Il terremoto è un evento che destabilizza profondamente, soprattutto i bambini e gli adolescenti e può avere degli effetti devastanti anche a lungo termine. Il trauma tante volte viene covato ed emerge con i suoi sintomi anche dopo mesi, in condizioni di pseudo tranquillità. I genitori devono stare attenti a tutti i segnali, anche quelli meno evidenti, che a volte possono apparentemente anche non essere direttamente correlati all’evento stesso.

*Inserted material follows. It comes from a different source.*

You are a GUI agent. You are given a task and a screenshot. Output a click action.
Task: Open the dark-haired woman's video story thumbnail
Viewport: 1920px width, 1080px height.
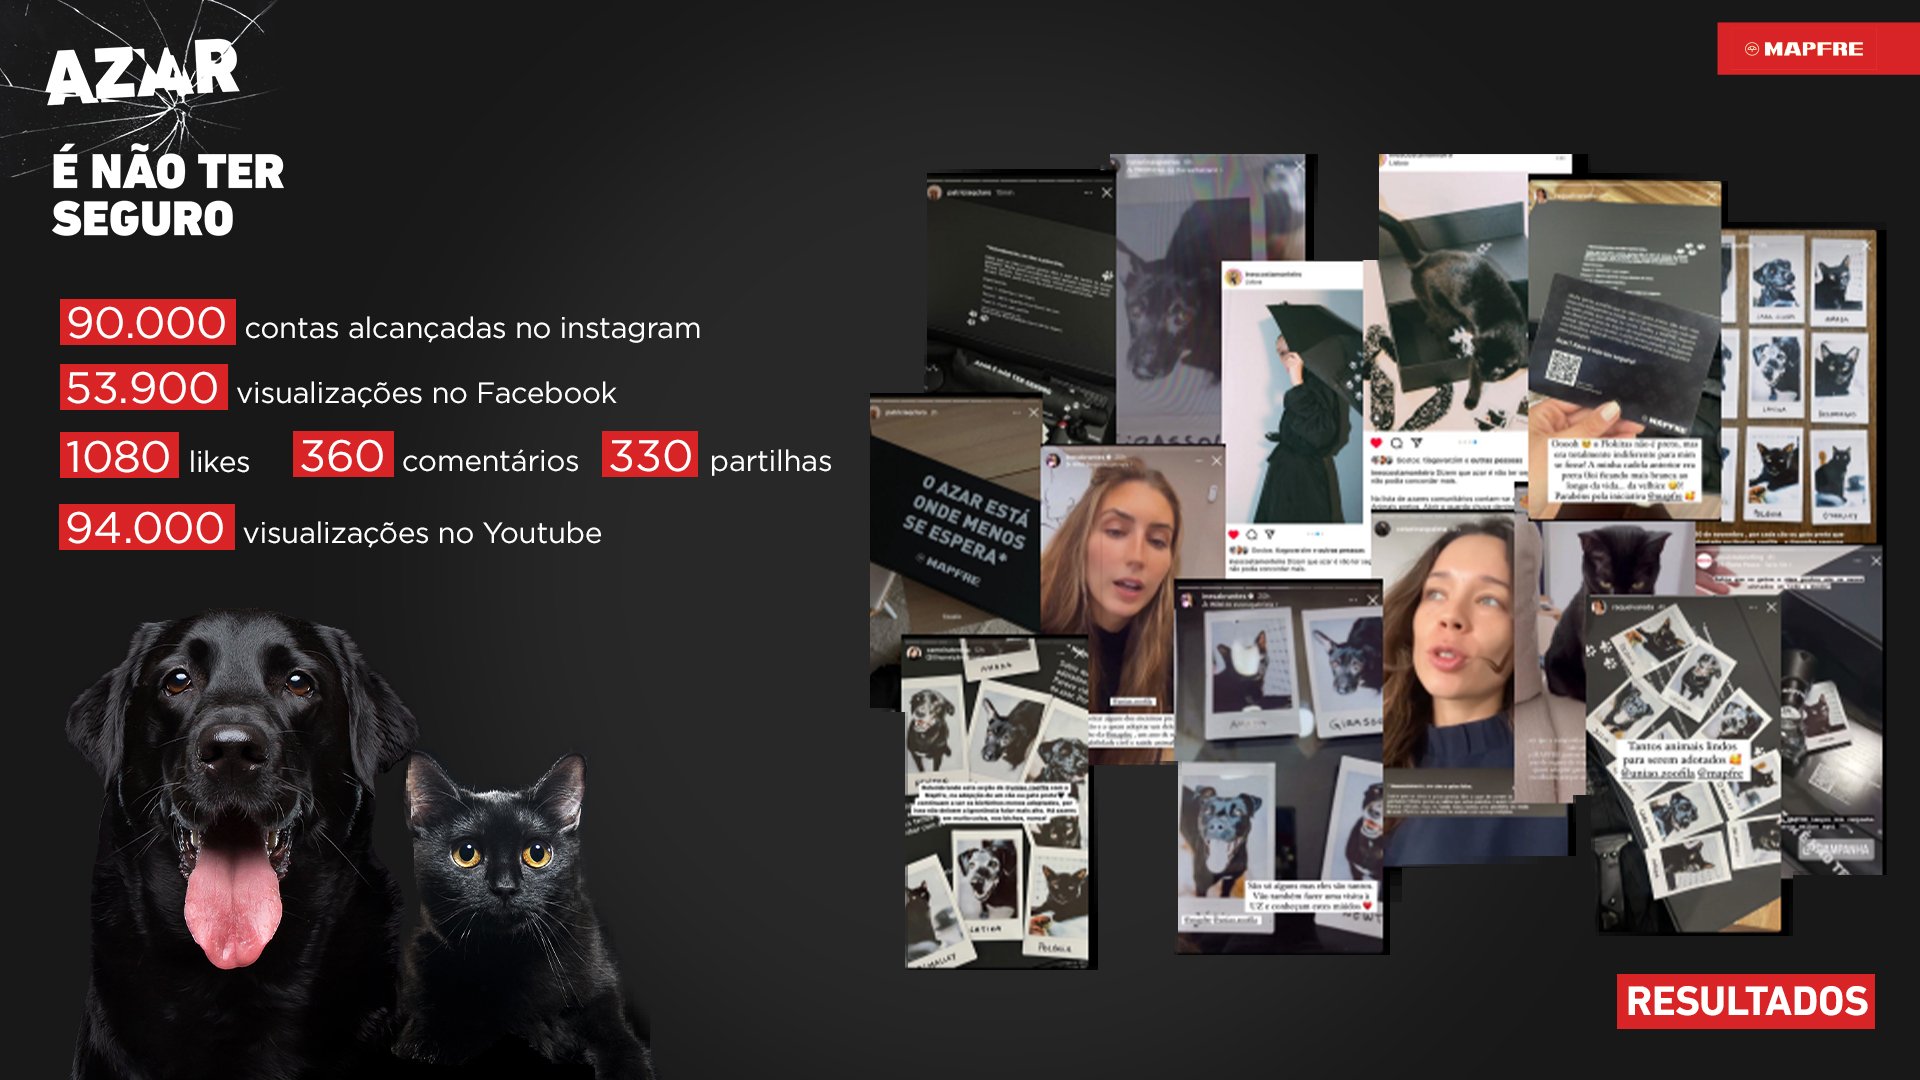pyautogui.click(x=1450, y=650)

È comunque una condizione scioccante  per i figli e il genitore deve stare attento ai cambiamenti da un punto di vista emotivo e comportamentale. Attenzione per esempio al sonno, agli incubi, al rapporto con il cibo, al cambiamento delle abitudini, all’insorgenza di fissazioni e di preoccupazioni eccessive, comportamenti regressivi come per esempio l’enuresi (pipì a letto).

LA COSA PIÙ DIFFICILE È QUELLA DI CAPIRE QUALI SONO LE REAZIONI E I SEGNALI NORMALI IN QUESTE CONDIZIONI E QUELLI INVECE DA TENERE SOTTO CONTROLLO. Per questa ragione è importante affiancarsi ad un esperto e farsi dare una mano dai professionisti anche presenti sul posto.

LEGGI L’ELENCO DI TUTTI I SEGNALI DEI BAMBINI E DEGLI ADOLESCENTI PROVOCATI DA DISASTRI, TERREMOTI E GUERRE.

Come reagiscono i bambini alle immagini dei terremoti e dei disastri? Come parlare con loro?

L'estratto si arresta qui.